Девушка чмокнула Михаила в щёку и, ещё раз оглядев себя в зеркале, быстро вышла из спальни. Через десяток секунд на улице щёлкнул замок. Хлопнула, закрываясь, калитка.
«Какая же она всё-таки… славная».
Улыбнувшись собственным мыслям, Смирнов встал и прошёлся по дому, прикидывая, как поступить. Обратный билет с «открытой» датой до Мюнхена лежал в гостиничном номере. В принципе, можно было бы задержаться здесь ещё на денёк – контейнер с закладкой требовалось передать куратору из кёльнской резидентуры в течение ближайших трёх суток. Времени, по любому, хватало. И на то, чтобы встретиться завтра с Анной, и на то, чтобы без проблем довести до конца свой этап операции…
«Нет… Лететь надо сегодня. Дело есть дело. А она… Позвоню ей с утра, как договаривались. А уже потом, когда разберусь с делами, возьму отпуск на неделю и… Вот чёрт! Получается, будто я сбежал от неё. Прямо из-под венца. Поматросил и бросил… Стыдобища… Ладно, попробую ей по телефону как-нибудь всё объяснить. Надеюсь, поймёт. Короче, вернусь сюда, максимум, через неделю, и уж тогда…»
* * *
…Увы, вернуться на гостеприимный остров капитану Смирнову было не суждено. Ни через неделю, ни через месяц, ни через год. Он даже позвонить не сумел. Виной всему стало утреннее сообщение от «Deutsche Welle»: «Вчера, в 21:30 по центральноевропейскому времени, в акватории порта Ларнака столкнулись два круизных судна. Одно из них затонуло. По предварительным данным, в результате крушения погибли 11 человек…»
Под седьмым номером в списке жертв катастрофы числилась Анна Смирну, гражданка республики Кипр…
* * *
За последующие двадцать семь лет Михаил Дмитриевич так и не женился.

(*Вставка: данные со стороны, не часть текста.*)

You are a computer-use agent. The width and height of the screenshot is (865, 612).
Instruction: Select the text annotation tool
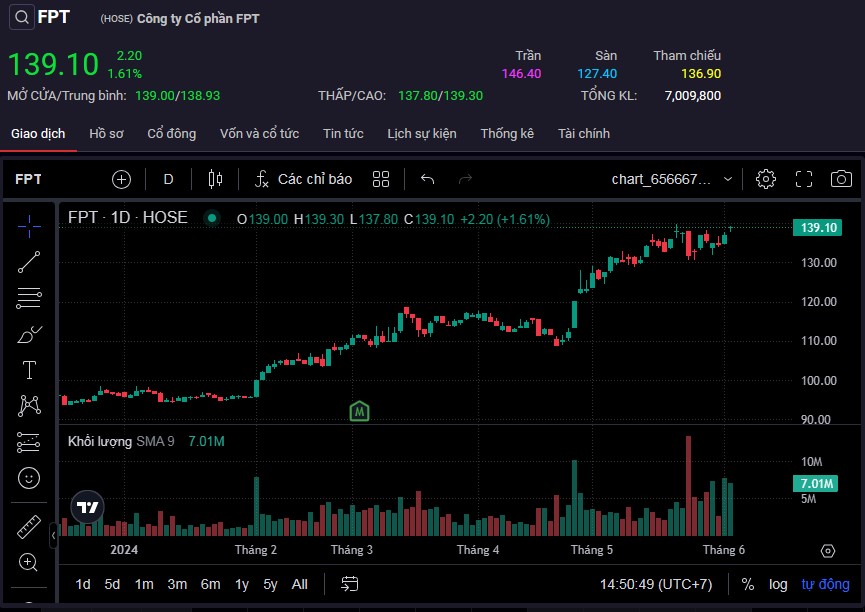(x=29, y=370)
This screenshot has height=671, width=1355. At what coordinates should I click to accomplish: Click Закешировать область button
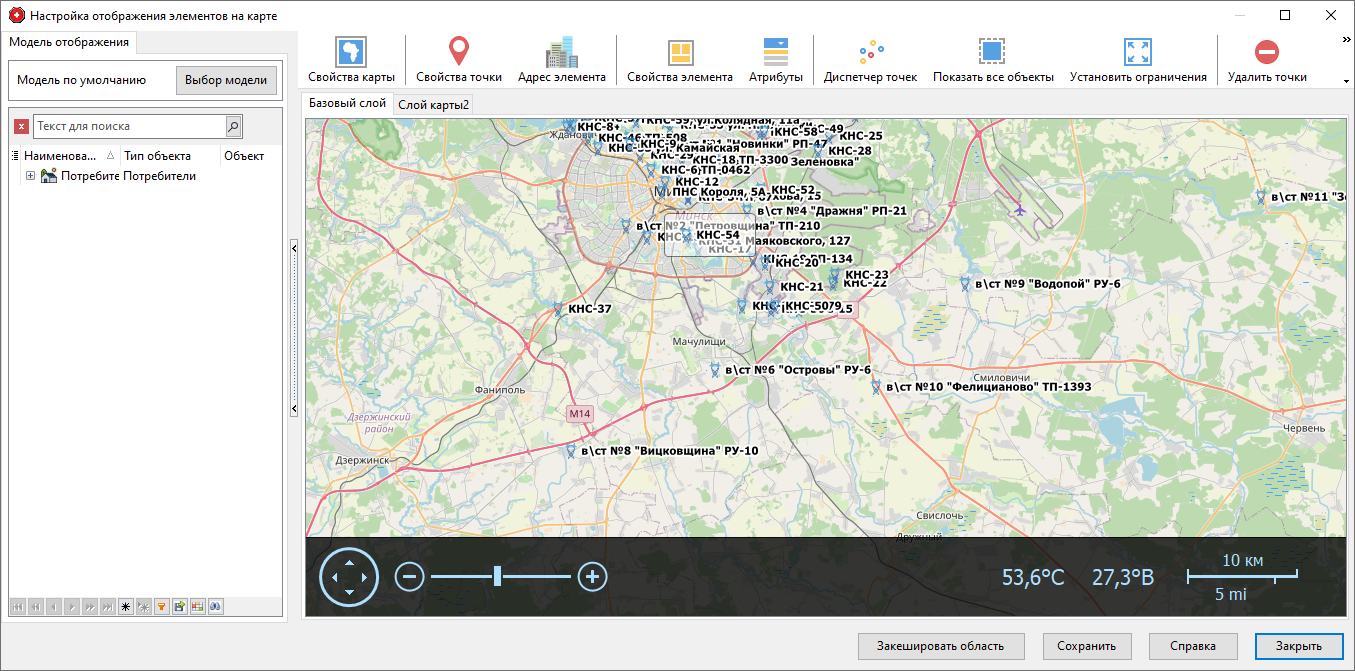(x=941, y=646)
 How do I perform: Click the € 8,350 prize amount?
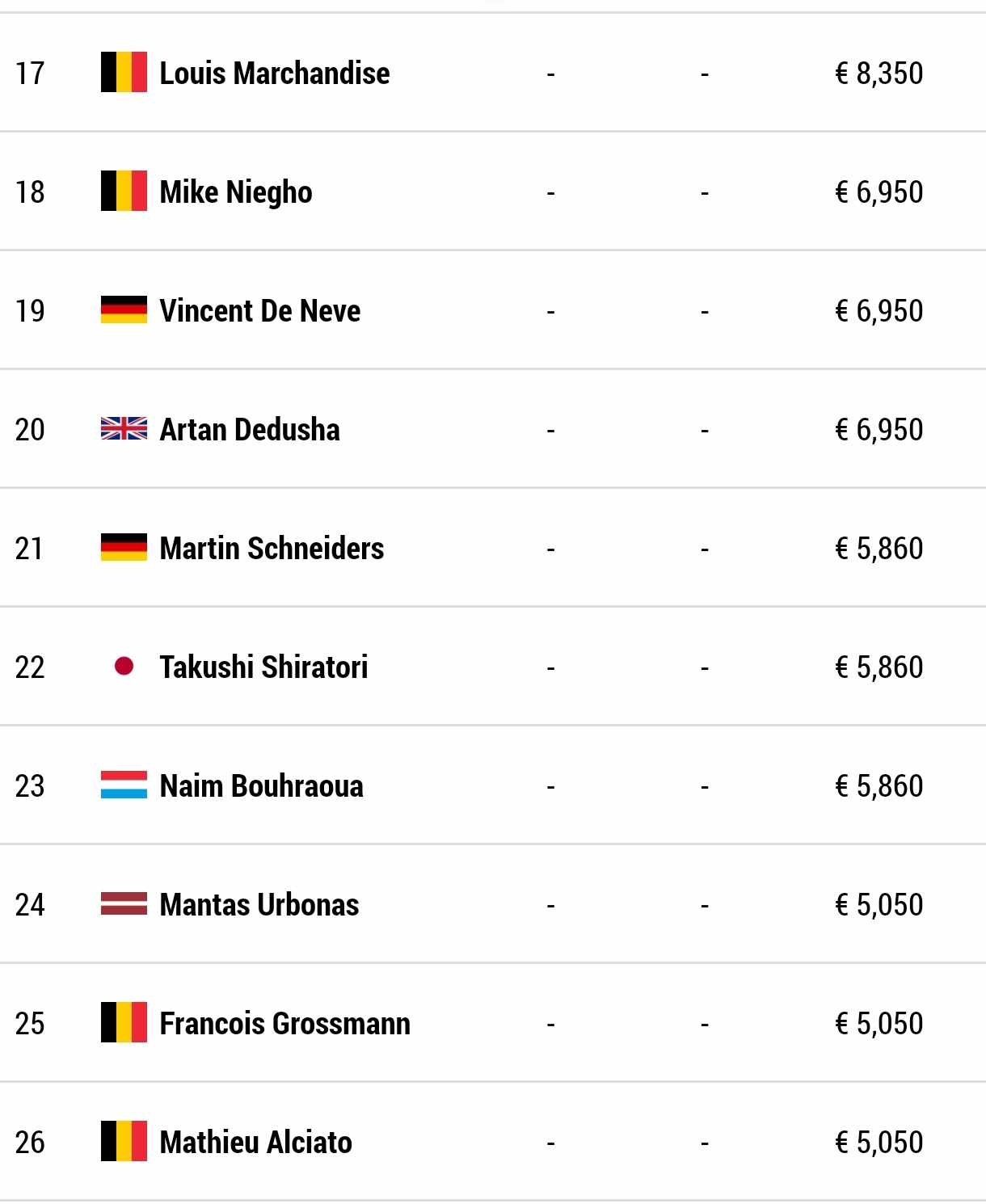point(879,74)
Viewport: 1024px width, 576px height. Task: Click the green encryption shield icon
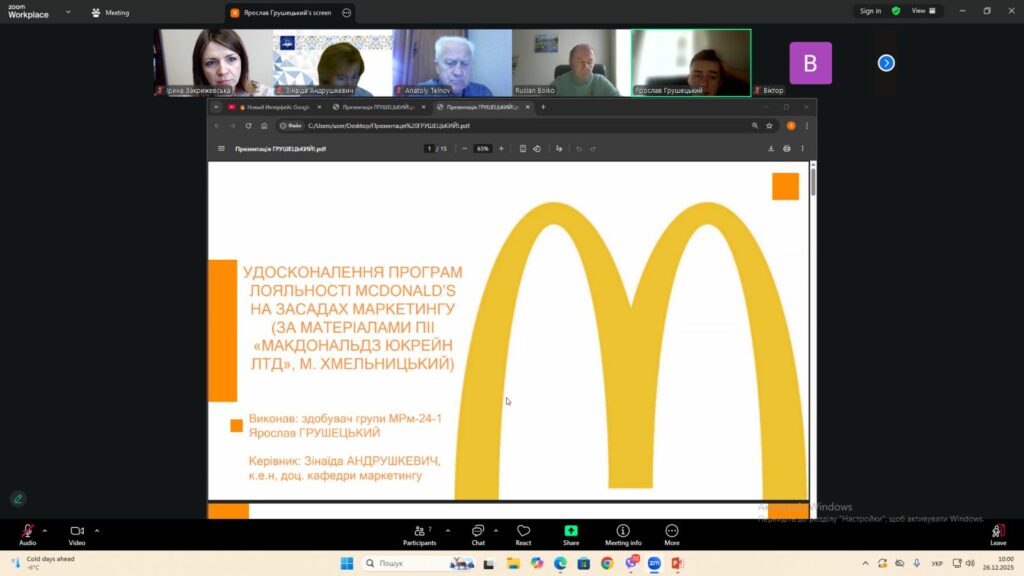pyautogui.click(x=896, y=11)
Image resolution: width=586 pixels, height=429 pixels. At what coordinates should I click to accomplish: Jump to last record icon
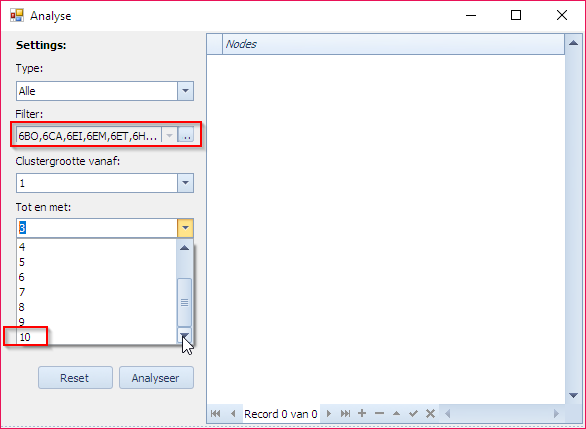(345, 414)
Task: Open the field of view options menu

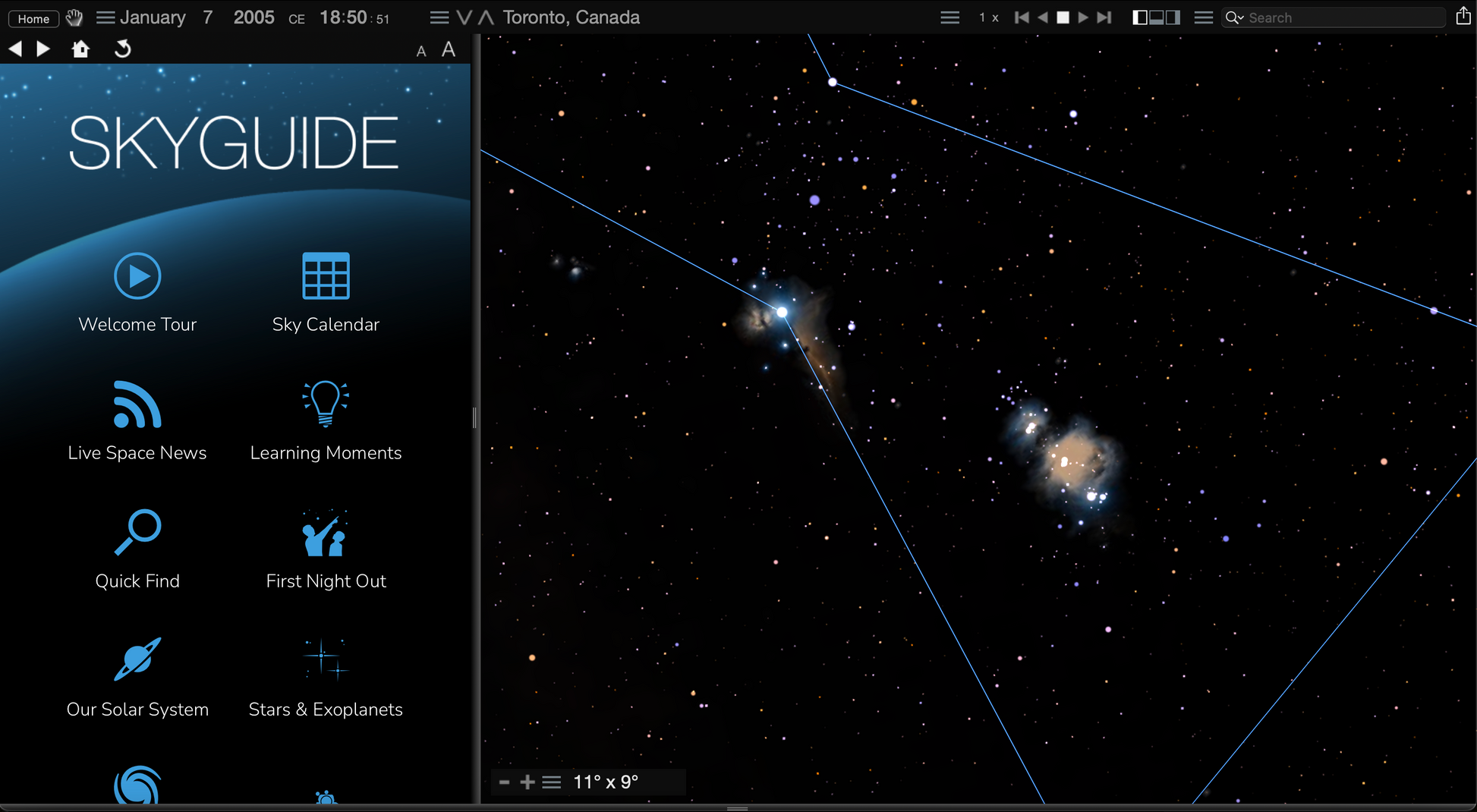Action: [x=552, y=782]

О своей личной драме он рассказал лишь однажды. В 2010-м году. Андрею Фомину. Во время празднования Дня Строителя, когда они на пару «уговорили» литровую бутыль «Чивас Ригаль» двенадцатилетней выдержки.
Глава 4
Понедельник. 30 августа 1982г.
– Привет!
Раскрыв глаза, я оторвал голову от подушки и посмотрел на разбудившего меня парня.
– Вставать пора, всё лучшее в жизни проспишь, – хохотнул мой будущий сосед по комнате, бросая на пол тяжёлый баул.
Ну да, всё верно. Хотя Олег Панакиви и сам был поспать не дурак, однако всех остальных будил без зазрения совести. Каждое утро он вставал ровно в 8:30, стандартно отрывал лист от газеты и, шаркая тапками, брёл в расположенный в коридоре санузел. Треск рвущейся газетной бумаги моментально убивал любой сон, воздействуя на уши как трель самого противного в мире будильника.